What is the optimal way to set the learning rate?

Aiman_Mutasem-bellh · February 23, 2021, 1:19pm

Hello all

I have a question for the experts about setting hyperparameters like learning rate and dropout for NMT project (Multi-head attention). The size of training data is big and each training session takes a long time, so it is hard to set it during experiments. Total training data as below:

Synthetic data for pre-training in 6 GB.
First step fine-tuning data in 20 MB.
Second step fine-tuning monolingual data 200 MB.

I have decided to use learning rates with each dataset like 1e-4, 1e-3, and 1e-1 but I’m not sure these are the best options.

Is there any statistical method to calculate the value of learning rate and dropout?

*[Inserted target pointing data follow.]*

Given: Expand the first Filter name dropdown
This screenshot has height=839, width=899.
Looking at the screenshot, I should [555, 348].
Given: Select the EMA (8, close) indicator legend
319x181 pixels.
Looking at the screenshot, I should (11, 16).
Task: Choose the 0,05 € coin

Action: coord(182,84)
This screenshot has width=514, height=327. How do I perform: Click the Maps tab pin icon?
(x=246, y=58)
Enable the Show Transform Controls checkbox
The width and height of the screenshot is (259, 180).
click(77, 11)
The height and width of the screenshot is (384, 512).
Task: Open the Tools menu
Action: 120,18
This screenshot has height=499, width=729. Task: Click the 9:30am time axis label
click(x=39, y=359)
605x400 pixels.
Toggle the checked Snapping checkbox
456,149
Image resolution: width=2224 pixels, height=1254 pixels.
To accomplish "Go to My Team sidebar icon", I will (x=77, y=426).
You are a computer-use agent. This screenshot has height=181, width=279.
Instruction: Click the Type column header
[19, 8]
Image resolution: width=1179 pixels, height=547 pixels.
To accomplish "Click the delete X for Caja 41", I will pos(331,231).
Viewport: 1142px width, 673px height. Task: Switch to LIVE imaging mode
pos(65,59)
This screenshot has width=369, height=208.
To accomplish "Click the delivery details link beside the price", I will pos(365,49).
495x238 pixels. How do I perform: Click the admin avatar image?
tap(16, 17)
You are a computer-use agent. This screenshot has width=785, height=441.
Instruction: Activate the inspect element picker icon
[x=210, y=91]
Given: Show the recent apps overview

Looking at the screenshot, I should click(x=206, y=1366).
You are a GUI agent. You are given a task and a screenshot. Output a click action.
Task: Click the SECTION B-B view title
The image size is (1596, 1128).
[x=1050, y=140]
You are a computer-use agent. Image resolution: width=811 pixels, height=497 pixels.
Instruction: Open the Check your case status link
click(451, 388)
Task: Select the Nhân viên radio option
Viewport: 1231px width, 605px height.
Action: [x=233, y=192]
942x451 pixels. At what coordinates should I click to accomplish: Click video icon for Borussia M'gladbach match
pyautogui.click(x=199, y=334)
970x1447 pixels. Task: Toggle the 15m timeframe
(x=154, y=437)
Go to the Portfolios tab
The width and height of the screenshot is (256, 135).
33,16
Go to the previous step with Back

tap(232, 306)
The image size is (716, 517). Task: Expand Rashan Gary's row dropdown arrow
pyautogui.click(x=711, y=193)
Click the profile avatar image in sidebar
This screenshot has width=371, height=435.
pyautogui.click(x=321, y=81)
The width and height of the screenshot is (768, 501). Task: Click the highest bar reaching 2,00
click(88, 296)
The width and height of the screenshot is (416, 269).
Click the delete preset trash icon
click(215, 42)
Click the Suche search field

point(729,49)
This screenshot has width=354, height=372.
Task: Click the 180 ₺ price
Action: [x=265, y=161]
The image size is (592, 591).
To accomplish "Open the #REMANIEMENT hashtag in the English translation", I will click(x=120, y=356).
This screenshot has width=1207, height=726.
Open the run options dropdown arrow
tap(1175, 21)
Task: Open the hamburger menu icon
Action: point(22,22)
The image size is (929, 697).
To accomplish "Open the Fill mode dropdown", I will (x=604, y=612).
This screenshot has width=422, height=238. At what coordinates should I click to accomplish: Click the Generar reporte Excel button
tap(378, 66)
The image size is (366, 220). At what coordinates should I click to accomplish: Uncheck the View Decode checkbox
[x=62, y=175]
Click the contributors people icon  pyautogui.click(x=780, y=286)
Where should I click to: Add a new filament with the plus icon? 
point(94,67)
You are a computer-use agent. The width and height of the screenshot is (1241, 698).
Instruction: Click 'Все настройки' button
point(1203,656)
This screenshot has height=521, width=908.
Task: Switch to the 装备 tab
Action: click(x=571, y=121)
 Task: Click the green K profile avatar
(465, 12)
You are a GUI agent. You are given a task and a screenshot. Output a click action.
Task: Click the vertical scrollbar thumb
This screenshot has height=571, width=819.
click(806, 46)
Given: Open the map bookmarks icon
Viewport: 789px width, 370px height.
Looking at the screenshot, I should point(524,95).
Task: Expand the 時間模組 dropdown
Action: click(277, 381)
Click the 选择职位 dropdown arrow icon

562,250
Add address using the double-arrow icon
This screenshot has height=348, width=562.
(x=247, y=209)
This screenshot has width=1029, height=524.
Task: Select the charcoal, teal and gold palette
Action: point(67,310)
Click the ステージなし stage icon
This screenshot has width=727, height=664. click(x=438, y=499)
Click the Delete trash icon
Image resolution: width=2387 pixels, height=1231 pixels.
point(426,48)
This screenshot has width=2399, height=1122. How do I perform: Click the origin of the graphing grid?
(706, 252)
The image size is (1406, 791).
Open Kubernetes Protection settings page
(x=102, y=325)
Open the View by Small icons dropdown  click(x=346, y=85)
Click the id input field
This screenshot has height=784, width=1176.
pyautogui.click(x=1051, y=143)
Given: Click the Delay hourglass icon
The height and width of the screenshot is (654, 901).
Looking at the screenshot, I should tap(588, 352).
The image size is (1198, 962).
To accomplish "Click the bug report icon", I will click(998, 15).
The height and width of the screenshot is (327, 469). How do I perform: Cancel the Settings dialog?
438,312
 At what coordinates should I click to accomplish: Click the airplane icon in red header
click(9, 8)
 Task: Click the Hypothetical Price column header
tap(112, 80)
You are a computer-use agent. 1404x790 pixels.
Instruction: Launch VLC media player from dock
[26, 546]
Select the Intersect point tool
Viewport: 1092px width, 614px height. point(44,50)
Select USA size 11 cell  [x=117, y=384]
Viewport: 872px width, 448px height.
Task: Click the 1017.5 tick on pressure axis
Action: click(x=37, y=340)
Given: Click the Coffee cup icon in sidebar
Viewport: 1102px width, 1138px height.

The multi-head attention hyperparameters are below:

D_MODEL = 256
N_LAYERS = 4
N_HEADS = 8
HIDDEN_SIZE = 512
MAX_LEN = 400
DROPOUT = 0.15
BATCH_SIZE = 64
LR = 1e-4
N_EPOCHS = 5

The available server is two GPUs TITAN RTX - Total GPU RAM is 50 gb

Kind regards,
Aiman Solyman

RaLo4 · February 23, 2021, 3:47pm

It’s not directly calculating, but you could try out optuna / optuna-github which is “An open source hyperparameter optimization framework to automate hyperparameter search”
A simple pytorch example can be found here

googlebot · February 23, 2021, 7:59pm

hyperparam search libs are a bit overkill for two independent parameters (you only need to perform two line searches).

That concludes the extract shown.